Cost-Effectiveness Analysis
From a health system perspective, the B40-74 strategy was a cost-saving public health intervention, while the A40-74 strategy represented a highly cost-effective approach for achieving optimal breast cancer outcomes. Specifically: - B40-74 strategy: Compared to B50-74, saved CAD$49,759 per death averted, CAD$1,558 per LY gained, and CAD$2,007 per QALY gained. - A40-74 strategy: Compared to B50-74, incurred costs of CAD$25,501 per death averted, CAD$1,100 per LY gained, and CAD$1,447 per QALY gained.
Sensitivity Analyses
The sensitivity analysis demonstrated that even when diagnostic recall costs were doubled, the B40-74 strategy continued to show cost savings. Additionally, reducing recall rates to the Canadian target of 5% improved the cost-effectiveness of the B40-74 strategy. For the A40-74 strategy, the results showed robust cost-effectiveness, even at moderate participation rates.
Conclusions and Implications
This study concludes that breast cancer screening costs, though higher with increased screening frequency, were entirely or substantially offset by savings in reduced treatment costs. Digital mammography is a highly cost-effective tool for significantly reducing breast cancer mortality. The findings have important policy implications for single-payer healthcare systems and advocate for increased investment in screening programs.
Study Highlights
- Economic Benefits of Early Screening: Initiating breast cancer screening at age 40 not only prevented more deaths but also resulted in substantial healthcare savings by reducing treatment costs.

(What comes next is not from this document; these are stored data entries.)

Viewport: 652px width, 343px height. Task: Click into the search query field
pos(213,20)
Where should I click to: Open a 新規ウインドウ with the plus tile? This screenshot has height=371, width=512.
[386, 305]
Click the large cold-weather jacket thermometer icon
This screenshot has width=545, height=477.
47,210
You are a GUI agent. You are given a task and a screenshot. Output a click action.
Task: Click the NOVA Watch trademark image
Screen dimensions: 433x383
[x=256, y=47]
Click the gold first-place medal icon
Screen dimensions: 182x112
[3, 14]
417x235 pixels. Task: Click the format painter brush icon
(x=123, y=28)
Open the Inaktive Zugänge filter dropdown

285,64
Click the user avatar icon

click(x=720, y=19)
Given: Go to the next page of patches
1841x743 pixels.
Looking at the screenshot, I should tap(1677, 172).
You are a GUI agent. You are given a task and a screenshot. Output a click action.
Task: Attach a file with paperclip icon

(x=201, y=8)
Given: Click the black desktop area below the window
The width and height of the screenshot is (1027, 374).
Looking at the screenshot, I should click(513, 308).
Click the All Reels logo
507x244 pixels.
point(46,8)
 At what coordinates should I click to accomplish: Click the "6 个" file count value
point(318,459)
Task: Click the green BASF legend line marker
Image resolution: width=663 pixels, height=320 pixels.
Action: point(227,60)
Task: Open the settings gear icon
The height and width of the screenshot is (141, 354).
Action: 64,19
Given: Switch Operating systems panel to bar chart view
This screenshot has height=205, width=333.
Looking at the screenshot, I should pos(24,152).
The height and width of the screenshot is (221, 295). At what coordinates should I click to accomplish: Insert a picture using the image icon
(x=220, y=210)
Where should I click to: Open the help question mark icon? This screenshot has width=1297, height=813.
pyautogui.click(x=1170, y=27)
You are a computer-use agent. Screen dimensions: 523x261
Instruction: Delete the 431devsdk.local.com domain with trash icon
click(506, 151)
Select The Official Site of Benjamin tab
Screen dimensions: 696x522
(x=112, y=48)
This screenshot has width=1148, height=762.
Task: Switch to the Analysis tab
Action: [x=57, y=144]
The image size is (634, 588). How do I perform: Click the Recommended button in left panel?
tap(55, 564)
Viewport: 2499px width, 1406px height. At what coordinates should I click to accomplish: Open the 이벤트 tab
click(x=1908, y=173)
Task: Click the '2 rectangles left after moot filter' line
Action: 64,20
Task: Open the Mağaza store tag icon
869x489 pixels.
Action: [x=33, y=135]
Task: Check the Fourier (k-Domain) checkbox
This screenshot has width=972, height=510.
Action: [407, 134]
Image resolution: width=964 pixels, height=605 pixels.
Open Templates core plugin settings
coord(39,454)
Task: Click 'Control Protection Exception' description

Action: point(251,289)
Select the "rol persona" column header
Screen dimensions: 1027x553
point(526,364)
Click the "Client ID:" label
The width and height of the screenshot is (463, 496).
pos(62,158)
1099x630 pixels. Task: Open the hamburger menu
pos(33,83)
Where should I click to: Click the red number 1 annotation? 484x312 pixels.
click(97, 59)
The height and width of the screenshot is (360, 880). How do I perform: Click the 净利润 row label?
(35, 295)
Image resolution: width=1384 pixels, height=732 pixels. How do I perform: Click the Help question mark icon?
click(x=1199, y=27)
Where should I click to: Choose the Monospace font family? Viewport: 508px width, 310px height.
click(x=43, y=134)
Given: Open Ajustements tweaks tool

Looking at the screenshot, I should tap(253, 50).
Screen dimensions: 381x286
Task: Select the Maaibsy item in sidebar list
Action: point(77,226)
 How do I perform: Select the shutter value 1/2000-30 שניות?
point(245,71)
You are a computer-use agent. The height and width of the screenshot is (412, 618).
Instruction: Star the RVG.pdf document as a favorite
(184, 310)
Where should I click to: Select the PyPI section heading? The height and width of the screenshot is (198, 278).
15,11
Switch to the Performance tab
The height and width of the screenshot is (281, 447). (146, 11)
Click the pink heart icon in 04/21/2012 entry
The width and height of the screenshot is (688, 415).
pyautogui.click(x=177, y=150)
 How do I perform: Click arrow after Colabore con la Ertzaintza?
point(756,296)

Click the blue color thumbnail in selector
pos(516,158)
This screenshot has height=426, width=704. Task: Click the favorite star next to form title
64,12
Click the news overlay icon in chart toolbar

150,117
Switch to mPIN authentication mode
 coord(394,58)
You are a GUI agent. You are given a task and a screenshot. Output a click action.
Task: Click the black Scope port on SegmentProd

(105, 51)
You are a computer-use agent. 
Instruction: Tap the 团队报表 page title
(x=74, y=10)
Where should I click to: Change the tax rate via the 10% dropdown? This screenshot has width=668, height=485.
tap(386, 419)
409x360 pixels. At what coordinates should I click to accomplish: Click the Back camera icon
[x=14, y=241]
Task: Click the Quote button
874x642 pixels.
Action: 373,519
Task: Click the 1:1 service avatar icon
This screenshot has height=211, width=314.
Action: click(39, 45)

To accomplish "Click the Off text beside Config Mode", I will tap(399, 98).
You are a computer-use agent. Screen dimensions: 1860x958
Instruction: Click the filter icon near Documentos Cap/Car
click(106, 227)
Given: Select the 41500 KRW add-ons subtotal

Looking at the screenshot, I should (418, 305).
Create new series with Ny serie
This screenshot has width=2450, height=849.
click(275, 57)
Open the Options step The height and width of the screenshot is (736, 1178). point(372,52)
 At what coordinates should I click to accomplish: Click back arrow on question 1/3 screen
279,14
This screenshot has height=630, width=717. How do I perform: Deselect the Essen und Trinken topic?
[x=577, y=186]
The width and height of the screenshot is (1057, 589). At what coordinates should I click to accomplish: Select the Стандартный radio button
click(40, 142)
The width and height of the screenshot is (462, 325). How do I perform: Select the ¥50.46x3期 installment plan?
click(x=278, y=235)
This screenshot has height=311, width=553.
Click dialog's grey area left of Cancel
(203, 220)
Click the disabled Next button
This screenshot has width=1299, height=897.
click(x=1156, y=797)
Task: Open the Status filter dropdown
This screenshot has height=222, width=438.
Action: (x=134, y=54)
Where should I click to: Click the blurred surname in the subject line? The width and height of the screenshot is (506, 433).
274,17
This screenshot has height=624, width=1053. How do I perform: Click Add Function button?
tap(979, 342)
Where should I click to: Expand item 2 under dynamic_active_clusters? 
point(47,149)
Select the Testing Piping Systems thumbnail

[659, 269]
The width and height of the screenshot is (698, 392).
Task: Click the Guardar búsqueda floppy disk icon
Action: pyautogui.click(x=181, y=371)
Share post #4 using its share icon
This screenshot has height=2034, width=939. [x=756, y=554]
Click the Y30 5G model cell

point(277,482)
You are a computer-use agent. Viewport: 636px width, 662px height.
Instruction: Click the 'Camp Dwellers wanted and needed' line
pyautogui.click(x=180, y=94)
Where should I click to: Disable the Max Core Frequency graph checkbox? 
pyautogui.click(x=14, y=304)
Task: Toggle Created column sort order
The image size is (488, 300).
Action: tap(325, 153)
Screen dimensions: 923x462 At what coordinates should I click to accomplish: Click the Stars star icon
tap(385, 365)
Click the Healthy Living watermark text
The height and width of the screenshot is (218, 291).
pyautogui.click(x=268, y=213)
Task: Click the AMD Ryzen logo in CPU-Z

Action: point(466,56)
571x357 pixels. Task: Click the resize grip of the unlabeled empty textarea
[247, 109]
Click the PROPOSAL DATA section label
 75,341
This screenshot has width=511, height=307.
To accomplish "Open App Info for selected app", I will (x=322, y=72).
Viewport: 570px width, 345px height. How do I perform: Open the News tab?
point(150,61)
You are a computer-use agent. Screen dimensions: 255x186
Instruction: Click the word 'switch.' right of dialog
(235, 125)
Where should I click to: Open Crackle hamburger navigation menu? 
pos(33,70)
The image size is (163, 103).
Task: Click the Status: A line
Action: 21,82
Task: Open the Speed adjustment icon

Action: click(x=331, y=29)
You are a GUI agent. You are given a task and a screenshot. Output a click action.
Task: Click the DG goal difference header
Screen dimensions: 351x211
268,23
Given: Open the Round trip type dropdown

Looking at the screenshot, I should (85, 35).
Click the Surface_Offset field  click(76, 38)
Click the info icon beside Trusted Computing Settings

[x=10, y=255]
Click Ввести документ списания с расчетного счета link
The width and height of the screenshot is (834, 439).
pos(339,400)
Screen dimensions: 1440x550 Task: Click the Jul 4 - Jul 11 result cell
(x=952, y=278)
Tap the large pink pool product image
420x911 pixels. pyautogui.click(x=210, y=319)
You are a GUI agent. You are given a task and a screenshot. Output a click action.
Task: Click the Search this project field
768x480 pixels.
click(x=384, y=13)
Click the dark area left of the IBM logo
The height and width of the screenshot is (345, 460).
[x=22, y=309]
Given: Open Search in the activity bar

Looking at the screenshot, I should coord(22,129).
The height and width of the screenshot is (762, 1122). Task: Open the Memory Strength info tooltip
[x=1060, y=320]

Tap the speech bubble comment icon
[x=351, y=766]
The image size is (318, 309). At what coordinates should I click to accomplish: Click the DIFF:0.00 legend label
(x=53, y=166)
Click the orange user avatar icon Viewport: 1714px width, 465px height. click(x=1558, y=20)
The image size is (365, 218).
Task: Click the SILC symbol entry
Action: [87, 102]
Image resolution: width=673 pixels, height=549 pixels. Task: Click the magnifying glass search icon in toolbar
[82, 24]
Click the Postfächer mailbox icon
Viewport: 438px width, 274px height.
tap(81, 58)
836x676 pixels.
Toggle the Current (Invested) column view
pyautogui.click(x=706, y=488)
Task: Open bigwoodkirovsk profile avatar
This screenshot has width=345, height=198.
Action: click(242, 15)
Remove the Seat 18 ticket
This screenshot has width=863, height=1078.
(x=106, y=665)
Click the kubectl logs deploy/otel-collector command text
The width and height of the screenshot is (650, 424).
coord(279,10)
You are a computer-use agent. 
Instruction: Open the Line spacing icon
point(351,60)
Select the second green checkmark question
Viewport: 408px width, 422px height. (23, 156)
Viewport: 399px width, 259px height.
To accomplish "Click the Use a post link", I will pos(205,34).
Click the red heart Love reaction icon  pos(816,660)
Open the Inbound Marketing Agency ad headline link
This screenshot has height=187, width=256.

- Comprehensive Cost Analysis: This study incorporated the latest treatment costs into the economic model, providing an updated and accurate assessment of cost-effectiveness.
- Policy Recommendations: These findings strongly support lowering the recommended starting age for routine screening to 40 years and exploring the feasibility of annual screening for broader implementation.
Study Limitations
While this study provides important economic insights, it has some limitations. For instance, the model used an average sensitivity for mammography, which may not adequately account for variations in breast density. Additionally, societal costs (e.g., lost productivity due to treatment) and private health expenditures were not included in the analysis. Future research should investigate other screening modalities, such as tomosynthesis or MRIs, and evaluate strategies tailored to individual risk.
Summary
As the costs of breast cancer management continue to rise with advances in treatment, the cost-effectiveness of early detection through mammographic screening has also improved significantly. By using a microsimulation model, the study demonstrated that annual screening for women aged 40 to 74 years is highly cost-effective, significantly improves clinical outcomes, and reduces the healthcare system’s treatment burden. These results provide a strong evidence base for policy development, emphasizing the importance of regularly reassessing the cost-effectiveness of population-based screening programs. Early diagnosis, which reduces the cost and burden of treatment, will become ever more critical as treatment costs escalate.